As it happens, resisting the temptation to collect fat paychecks
for stickering your name over the work of lieutenants in other time zones has
some upsides. For one, it helps your restaurant achieve a remarkably consistent
excellence. I imagine that having cooked his signature roast-chicken dish a
million times, he and his staff would gladly retire it, except his patrons
adore it (and it is indeed phenomenal). The reward for this commitment to
pleasing customers with an assiduous but unflashy artisanry, a less
spotlight-grabbing kind of craftsmanship, is the high regard of his peers,
widespread critical acclaim, and regular appearances near the top of Boston’s
most-popular-restaurant lists.
Many of the virtues of Hamersley’s workmanlike approach are
evident in his “Bistro” Bouillabaisse ($25). In it, he uses the archetypal fish
stew of Marseille as a starting point, but achieves an unmistakable New England
character with the use of impeccably fresh local seafood: Maine lobster,
littleneck clams, mussels, monkfish, and scallops. A raft of grilled crouton
keeps a bright, citrusy smear of rouille afloat in a shallow sea of intense
broth based on lobster stock. Some fennel and one verdant sprig of parsley
provide vegetal texture and interest.

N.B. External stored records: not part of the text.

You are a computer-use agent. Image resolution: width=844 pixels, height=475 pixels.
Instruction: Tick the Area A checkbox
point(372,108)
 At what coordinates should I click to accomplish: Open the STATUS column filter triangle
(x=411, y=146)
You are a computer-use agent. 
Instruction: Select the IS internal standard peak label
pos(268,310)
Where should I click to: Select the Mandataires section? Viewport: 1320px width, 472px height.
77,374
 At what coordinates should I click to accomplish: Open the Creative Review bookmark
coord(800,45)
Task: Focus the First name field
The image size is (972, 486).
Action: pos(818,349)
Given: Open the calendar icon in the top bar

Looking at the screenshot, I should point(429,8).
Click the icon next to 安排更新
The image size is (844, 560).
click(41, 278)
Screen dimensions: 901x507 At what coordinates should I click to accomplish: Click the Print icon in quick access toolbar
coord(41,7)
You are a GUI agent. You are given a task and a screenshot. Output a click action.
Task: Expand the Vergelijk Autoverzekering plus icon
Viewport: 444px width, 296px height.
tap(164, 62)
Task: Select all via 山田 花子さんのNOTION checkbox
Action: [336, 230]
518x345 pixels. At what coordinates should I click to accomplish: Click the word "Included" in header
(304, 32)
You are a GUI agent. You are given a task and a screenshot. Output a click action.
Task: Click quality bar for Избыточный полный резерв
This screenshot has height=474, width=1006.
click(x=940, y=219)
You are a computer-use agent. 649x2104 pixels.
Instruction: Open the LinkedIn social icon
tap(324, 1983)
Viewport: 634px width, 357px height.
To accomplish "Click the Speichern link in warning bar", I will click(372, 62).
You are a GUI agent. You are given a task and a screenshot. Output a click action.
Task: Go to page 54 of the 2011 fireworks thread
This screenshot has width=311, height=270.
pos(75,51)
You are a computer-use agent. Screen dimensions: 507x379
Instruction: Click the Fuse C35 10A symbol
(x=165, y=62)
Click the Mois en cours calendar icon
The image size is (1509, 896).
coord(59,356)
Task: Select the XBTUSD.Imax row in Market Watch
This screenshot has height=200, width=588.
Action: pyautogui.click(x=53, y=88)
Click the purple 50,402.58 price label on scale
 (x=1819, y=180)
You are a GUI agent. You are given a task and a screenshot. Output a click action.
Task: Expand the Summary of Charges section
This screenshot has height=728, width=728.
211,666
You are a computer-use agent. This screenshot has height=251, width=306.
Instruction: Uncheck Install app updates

There’s real depth and complexity to that
broth, but Hamersley lets his painstakingly sourced local ingredients do most
of the talking. It’s at once sophisticated and homey, not as simple as it
looks, and, like that roast chicken, exactly the kind of dish that defeats less
gifted chefs. This isn’t the most innovative or artfully plated seafood stew in
town, but it might be the most soulful. That quality cannot be replicated
across an empire, and if that’s why Hamersley chose to stick so close to home,
it’s hard to imagine a better reason.